Radunia Stężyca
- Full name: Klub Sportowy Radunia Stężyca
- Founded: 1982; 44 years ago
- Ground: Arena Radunia
- Capacity: 450
- Chairman: Dawid Klawikowski
- Manager: Mateusz Bucholc
- League: IV liga Pomerania
- 2025–26: Regional league Gdańsk II, 1st of 16 (promoted)
- Website: raduniastezyca.pl
| Home colours | Away colours |

= Radunia Stężyca =

Polish football club

Radunia Stężyca is a Polish football club based in Stężyca, Pomeranian Voivodeship. As of the 2026–27 season, they compete in the IV liga Pomerania, the fifth tier.

== History ==
The club was founded in 1982.

In the 2020–21 season, Radunia was promoted to the II liga for the first time in its history. The team plays its home matches at the multipurpose stadium "Arena Radunia", which was put into use in 2017, with a capacity of 450 seats. The club also runs four youth groups. In the club's first season in II liga, Radunia finished 6th and qualified for the promotion playoffs.

Radunia's climb in the late 2010s and early 2020s, as well as its ability to regularly bring in players with top-flight and second division experience, was owed to support from the Stężyca county and its mayor Tomasz Brzoskowski. Players were employed and paid by the county, rather than the club itself. Heavy spending related to Radunia was cited as one of the main reasons for the county's dire financial situation at the start of 2024, with over 100 million PLN of debt to Stężyca's name. Following the 2024 Polish local elections, the new mayor, and former employee of Radunia, Ireneusz Stencel withdrew all of the funding from the club, resulting in departures of most of the players and staff. After finishing the 2023–24 season in seventh place, Radunia withdrew from the II liga on 27 June 2024.
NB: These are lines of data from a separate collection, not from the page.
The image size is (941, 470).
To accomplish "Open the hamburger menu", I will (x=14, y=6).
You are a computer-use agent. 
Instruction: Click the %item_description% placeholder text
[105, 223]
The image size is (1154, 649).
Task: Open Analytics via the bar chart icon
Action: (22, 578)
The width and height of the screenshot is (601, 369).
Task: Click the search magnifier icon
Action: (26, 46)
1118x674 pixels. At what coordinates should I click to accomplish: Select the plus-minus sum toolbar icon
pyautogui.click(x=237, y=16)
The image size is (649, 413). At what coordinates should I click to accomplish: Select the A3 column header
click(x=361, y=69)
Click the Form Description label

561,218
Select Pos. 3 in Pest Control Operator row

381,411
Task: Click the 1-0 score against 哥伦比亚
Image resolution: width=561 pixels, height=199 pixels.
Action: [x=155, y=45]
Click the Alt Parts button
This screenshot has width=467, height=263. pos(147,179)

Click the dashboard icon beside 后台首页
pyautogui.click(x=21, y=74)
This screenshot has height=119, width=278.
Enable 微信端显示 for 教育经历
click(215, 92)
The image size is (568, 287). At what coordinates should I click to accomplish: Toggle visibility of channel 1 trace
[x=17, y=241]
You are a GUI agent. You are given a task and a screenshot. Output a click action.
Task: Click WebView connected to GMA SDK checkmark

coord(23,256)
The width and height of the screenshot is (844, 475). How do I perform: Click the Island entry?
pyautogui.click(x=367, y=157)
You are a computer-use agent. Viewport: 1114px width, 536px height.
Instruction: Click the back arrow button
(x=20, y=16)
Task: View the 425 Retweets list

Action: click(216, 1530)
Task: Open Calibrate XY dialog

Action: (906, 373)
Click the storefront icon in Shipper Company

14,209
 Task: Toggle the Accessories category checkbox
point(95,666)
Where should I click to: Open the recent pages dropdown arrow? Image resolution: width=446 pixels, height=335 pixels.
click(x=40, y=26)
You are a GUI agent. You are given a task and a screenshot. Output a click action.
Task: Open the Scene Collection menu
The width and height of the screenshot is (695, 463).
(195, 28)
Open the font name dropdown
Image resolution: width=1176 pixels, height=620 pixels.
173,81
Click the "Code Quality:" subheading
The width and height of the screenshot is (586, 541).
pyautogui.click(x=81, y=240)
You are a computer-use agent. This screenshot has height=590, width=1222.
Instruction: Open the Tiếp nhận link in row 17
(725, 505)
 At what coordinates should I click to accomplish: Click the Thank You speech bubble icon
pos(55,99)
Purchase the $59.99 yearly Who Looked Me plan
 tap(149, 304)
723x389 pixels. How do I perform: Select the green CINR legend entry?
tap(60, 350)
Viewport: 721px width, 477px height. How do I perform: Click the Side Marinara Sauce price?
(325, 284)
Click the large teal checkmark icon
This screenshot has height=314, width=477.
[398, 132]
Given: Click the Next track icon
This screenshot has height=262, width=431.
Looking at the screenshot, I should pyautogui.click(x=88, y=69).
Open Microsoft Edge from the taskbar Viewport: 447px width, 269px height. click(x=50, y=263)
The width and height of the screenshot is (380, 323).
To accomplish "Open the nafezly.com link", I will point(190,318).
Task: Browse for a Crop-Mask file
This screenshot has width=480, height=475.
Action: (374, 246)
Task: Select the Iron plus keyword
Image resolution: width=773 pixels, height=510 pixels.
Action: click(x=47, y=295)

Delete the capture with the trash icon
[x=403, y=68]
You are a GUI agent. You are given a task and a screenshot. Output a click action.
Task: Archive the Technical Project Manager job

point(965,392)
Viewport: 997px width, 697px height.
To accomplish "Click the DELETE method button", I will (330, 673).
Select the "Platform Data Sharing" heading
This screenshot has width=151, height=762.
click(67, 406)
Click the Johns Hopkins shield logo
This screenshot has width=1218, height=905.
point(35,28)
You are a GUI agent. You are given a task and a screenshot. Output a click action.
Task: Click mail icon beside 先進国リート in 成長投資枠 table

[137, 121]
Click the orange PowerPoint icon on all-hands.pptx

They were eventually demoted to the IV liga Pomerania, the fifth level of competition, replacing their reserve side. After finishing the 2024–25 season in last place with a dismal record of 3 wins, 7 draws, and 24 losses, Radunia Stężyca was relegated to the Gdańsk II group of the regional league, the sixth tier, marking a dramatic fall from the II liga to the lowest levels of competition.